(Beginning of PASSAGE FOR REVIEW)

The first article in our series on material health explored toxicity and exposure in the built environment, including the ways that people can be exposed and the process for assessing risk. The quality of the indoor environment is vital to human health because we spend 90 percent of our lives (on average) indoors. And it certainly doesn’t help that indoor air is often more polluted than outdoor air, or that toxic chemicals found in building materials show up regularly in blood and urine samples. Plus, toxicity disproportionately affects the lower income brackets, minorities, those with chronic conditions, and both the very young and very old. Building professionals find themselves in a particularly unique position to improve the indoor environment by choosing products, materials, and technologies that promote health and wellbeing. Materials matter, and in this article will focus on some of the strategies that designers, architects, and other building industry professionals can adopt for healthier specification.
Limit the Palette
There are over 80,000 synthetic chemicals commercially available in the United States, but the majority of them haven’t been fully tested, in great part because of significant gaps in regulatory infrastructure. Since there is little information about the toxicity of these chemicals, many policymakers and scientists recommend using the Precautionary Principle, which maintains that when there is no conclusive evidence about the risks of a given chemical, it should be avoided outright. Rather than waiting for absolute proof of a chemical’s toxicity, specifiers should protect their clients and construction workers by exercising caution. The European Union implemented the Precautionary Principle as the basis of REACH, their chemical regulation, and many design firms and building industry stakeholders have also pledged to integrate this approach in material selection. For example, Perkins and Will developed the Precautionary List, an online resource with information about known hazardous chemicals used in the building and design industry. It also provides information about which materials contain toxic chemicals and identifies safer alternatives.
Frameworks like Six Classes can help design professionals avoid problematic categories of chemicals, like solvents, for example, which are known to contain many toxic chemicals and can be found in products such as oil-based paints, adhesives, wood finishes, and sealants. When a toxic solvent is phased out of use, it tends to be replaced by similar solvents. Check a product’s ingredients to determine whether a harmful substance has been replaced by something nontoxic or if manufacturers have substituted a similar “chemical cousin.” Safer alternatives to solvents include using water-based paints and choosing screws and other mechanical fasteners rather than adhesives. Knowing what to look for makes it is much easier to design out harmful ingredients.
Having an understanding of what ingredients our products contain allows for the foundation to make more informed decisions about what kinds of materials to use, and how they will affect human and environmental health. Although transparency is widely supported, there are obstacles to achieving this industry-wide goal. Many suppliers, manufacturers, and designers are concerned about potential liability, losing market-share if a product is found to contain a harmful chemical, or incurring the costs of making changes in supply chains, among other fears and qualms. And when working on a tight timetable, how can they set aside time to do this extra research? Despite these obstacles, and even though only a tiny fraction of building projects currently pursues transparency goals, this number has increased exponentially in the past decade.

(End of PASSAGE FOR REVIEW)
(Beginning of SOURCE MATERIAL)

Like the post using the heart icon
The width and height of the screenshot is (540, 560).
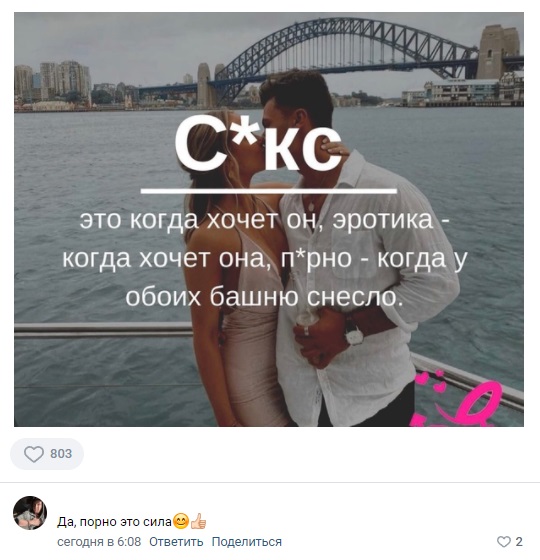click(x=34, y=454)
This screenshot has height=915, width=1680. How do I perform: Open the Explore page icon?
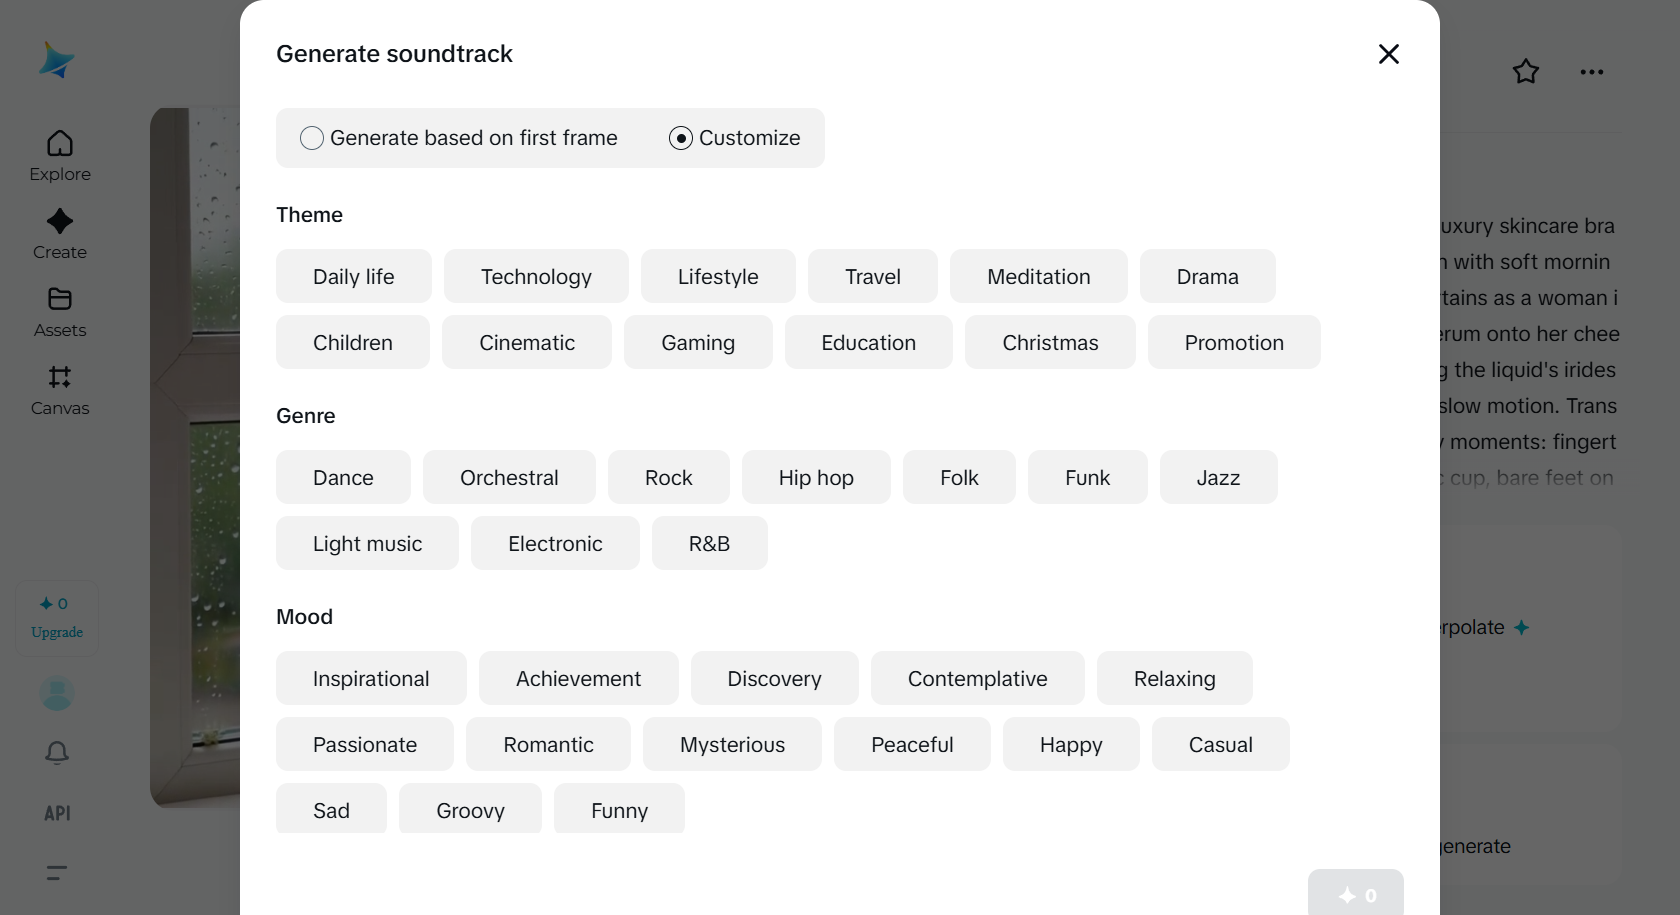click(x=60, y=144)
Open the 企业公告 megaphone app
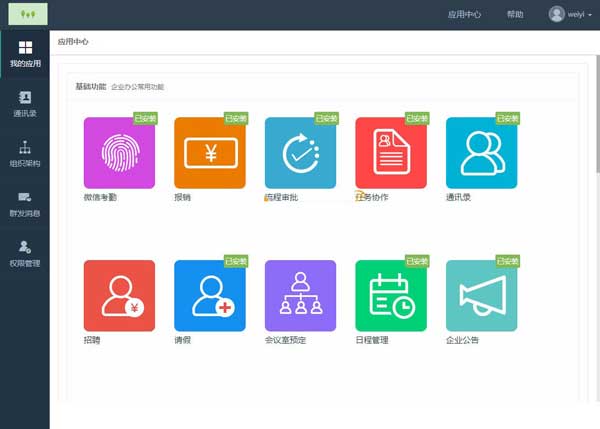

(End of SOURCE MATERIAL)

» EXERCISES
1. According to the material health article, which products can contain solvents? List every one it names.
2. Duplicate the part of the material health article from "Having an understanding" to "the past decade.".

» TASK RESULTS
1. Oil-based paints, adhesives, wood finishes, and sealants.

2.
Having an understanding of what ingredients our products contain allows for the foundation to make more informed decisions about what kinds of materials to use, and how they will affect human and environmental health. Although transparency is widely supported, there are obstacles to achieving this industry-wide goal. Many suppliers, manufacturers, and designers are concerned about potential liability, losing market-share if a product is found to contain a harmful chemical, or incurring the costs of making changes in supply chains, among other fears and qualms. And when working on a tight timetable, how can they set aside time to do this extra research? Despite these obstacles, and even though only a tiny fraction of building projects currently pursues transparency goals, this number has increased exponentially in the past decade.